Thanks... Zanza. It seems to have worked out well in many ways. My wife even likes to wrap Xmas gifts on it, because you can really roll out the paper for larger boxes. dave


----------



## zanza (Sep 23, 2005)

Ok guys, my special cabinet is finally finished and I've put up the track, which needs of course some finishing and add-on to do, but it's usable, small but cool to drive on it). More pictures in My Gallery for those interested

An I've chosen an evolution of the first track I was submitting to your judgement in this inital post.

BTW, I'll certainly replace the upper lid by a plexiglas, but currently it's only a thin wood desk, usable to modeling and hobbying without wainting to find a good cheap plexi cutted to the desired size


----------



## roadrner (Jul 21, 1999)

Great little setup for an apartment. Gives you the space to tweak and tune, plus a little course for running/testing. 

:thumbsup: :thumbsup: rr


----------



## zanza (Sep 23, 2005)

Exactly....that was the main idea (even if I would have prefered to use the whole room just for my track)


----------



## AfxToo (Aug 29, 2003)

-----


----------



## T-jetjim (Sep 12, 2005)

ZanzaMan - wow ingenious cabinetry. I am always amazed at the creativeness of those in Hobby Talk. I know that you have to work with what you have, but I bet you miss the Laguna Zanza! 

Jim


----------



## T-jetjim (Sep 12, 2005)

Oh by the way, TJD, that layout under glass is a great concept. The showcase look is really cool, and you have full wife support!

Jim


----------



## zanza (Sep 23, 2005)

T-jetjim said:


> ZanzaMan - wow ingenious cabinetry. I am always amazed at the creativeness of those in Hobby Talk. I know that you have to work with what you have, but I bet you miss the Laguna Zanza!
> 
> Jim



Thanks Jim, I constructed all by myself (a first time for me...) as the dimensions required by the corner of room did not exist a cabinet already to mount...
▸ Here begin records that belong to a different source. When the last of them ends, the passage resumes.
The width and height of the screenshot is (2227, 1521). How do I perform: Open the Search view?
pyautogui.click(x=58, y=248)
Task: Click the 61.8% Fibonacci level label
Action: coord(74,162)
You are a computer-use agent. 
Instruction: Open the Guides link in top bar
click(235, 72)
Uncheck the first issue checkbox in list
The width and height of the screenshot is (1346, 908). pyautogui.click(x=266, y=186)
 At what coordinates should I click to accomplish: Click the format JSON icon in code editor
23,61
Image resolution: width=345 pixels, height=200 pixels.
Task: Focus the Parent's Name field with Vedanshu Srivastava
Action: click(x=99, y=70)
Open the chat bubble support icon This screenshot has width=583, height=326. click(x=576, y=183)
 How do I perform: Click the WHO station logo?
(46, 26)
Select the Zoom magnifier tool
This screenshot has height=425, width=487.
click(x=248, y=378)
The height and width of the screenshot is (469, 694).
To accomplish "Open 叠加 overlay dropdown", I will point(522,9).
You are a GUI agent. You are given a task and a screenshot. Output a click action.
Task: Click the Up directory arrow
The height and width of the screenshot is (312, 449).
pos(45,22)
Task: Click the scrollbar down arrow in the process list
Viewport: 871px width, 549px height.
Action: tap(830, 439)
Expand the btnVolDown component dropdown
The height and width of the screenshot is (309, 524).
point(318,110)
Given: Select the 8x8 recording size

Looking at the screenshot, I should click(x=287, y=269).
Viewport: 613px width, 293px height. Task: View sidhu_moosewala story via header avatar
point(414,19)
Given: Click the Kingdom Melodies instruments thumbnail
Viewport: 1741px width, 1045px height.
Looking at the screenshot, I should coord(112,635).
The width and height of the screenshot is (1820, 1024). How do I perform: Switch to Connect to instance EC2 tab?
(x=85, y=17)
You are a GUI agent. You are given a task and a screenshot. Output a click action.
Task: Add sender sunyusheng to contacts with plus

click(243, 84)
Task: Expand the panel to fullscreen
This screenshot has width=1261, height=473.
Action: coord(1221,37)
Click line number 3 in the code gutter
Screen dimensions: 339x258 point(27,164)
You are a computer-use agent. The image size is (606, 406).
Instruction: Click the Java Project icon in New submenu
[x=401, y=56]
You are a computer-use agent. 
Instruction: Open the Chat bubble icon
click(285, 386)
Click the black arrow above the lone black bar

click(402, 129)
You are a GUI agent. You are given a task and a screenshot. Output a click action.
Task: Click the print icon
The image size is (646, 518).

Of course I missed Laguna Zanza... I just need to go downstairs in the common basement where it is lying against a wall and surrounded by lot of stuff...I almost could'nt enter in that basement LOL

Anyway, long live my smaller Zanzadvoort and that's it (currently glueing some sponsors/billboards on it's tiny walls)


----------



## zanza (Sep 23, 2005)

AfxToo said:


> That's a masterful use of available space.


I take it as an appreciable compliment coming from a wise guy like you :thumbsup:


----------